Comissão de Ética Abre Processo Contra Augusto Heleno por Fala em Reunião Ministerial: Entenda o Caso e as Implicações

Comissão de Ética Abre Processo Contra Augusto Heleno por Fala em Reunião Ministerial: Entenda o Caso e as Implicações

Resumo

Comissão de Ética Pública instaura apuração contra Augusto Heleno por declarações em reunião

A Comissão de Ética Pública (CEP) da Presidência da República deu início a um processo de apuração contra o ex-ministro do Gabinete de Segurança Institucional (GSI), Augusto Heleno. A decisão, tomada de forma unânime em 15 de dezembro de 2025, concentra-se em manifestações feitas pelo ex-ministro durante uma reunião ministerial em 5 de julho de 2022.

O presidente da CEP, Bruno Espíñera Lemos, solicitou nesta sexta-feira (9) autorização ao ministro do Supremo Tribunal Federal (STF), Alexandre de Moraes, para notificar pessoalmente o general. Heleno encontra-se atualmente em prisão domiciliar humanitária, o que demanda um procedimento específico para a comunicação oficial.

As declarações em questão surgiram em um contexto onde o então presidente Jair Bolsonaro questionava a segurança do sistema eleitoral.
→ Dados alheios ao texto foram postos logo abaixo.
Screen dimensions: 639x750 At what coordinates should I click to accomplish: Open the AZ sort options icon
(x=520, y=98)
Augusto Heleno, por sua vez, afirmou que, em conjunto com a Agência Brasileira de Inteligência (Abin), teria organizado um “esquema” para monitorar as ações de “os dois lados” durante o período eleitoral.

Declarações polêmicas e pedido de notificação a Moraes

Durante a reunião ministerial de 2022, Augusto Heleno declarou que “não tem VAR nas eleições” e que ações drásticas, como “dar soco na mesa” ou “virar a mesa”, deveriam ser tomadas antes do pleito eleitoral. Ele enfatizou que, em determinado momento, as palavras não seriam suficientes e seria preciso “agir” contra determinadas instituições e pessoas.
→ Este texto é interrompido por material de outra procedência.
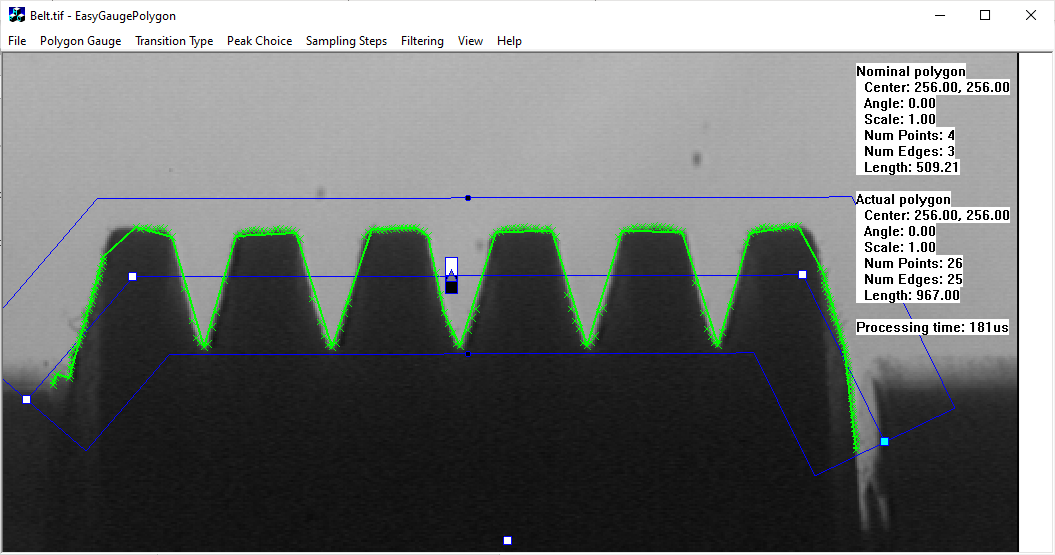Screen dimensions: 1055x555
Task: Expand the Peak Choice menu
Action: [259, 41]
Conforme o presidente da Comissão, a notificação pessoal de Augusto Heleno é crucial para garantir o direito ao contraditório e à ampla defesa. Isso permitirá que o ex-ministro apresente seus esclarecimentos e provas documentais em um prazo de dez dias úteis após ser devidamente cientificado sobre o processo.

Investigação foca em possível desvio de finalidade e violação de conduta

O relator do caso na CEP, conselheiro Manoel Caetano Ferreira Filho, apontou que as falas de Heleno podem configurar um **desvio de finalidade**. A investigação busca determinar se o ex-ministro agiu para reforçar a retórica sobre supostas fraudes eleitorais, violando o Código de Conduta da Alta Administração Federal.

Especificamente, a apuração visa verificar se houve infração ao Artigo 3º do código, que exige que as autoridades pautem suas ações por padrões de **integridade, moralidade e decoro**, visando manter a confiança pública nas instituições. A conduta de Augusto Heleno está sob escrutínio quanto ao respeito a esses princípios éticos fundamentais.

Contexto da prisão domiciliar de Augusto Heleno

É importante ressaltar que Augusto Heleno foi **condenado a 21 anos de prisão** em um processo relacionado à suposta tentativa de golpe de Estado. Após a condenação, ele chegou a ficar preso por quase um mês no Comando Militar do Planalto (CMP), mas foi transferido para o regime domiciliar após a comprovação de diagnóstico de Alzheimer.

Este processo na Comissão de Ética Pública da Presidência da República adiciona mais um capítulo à trajetória do ex-ministro, focando agora nas suas declarações e possível impacto na confiança pública e na integridade do processo eleitoral.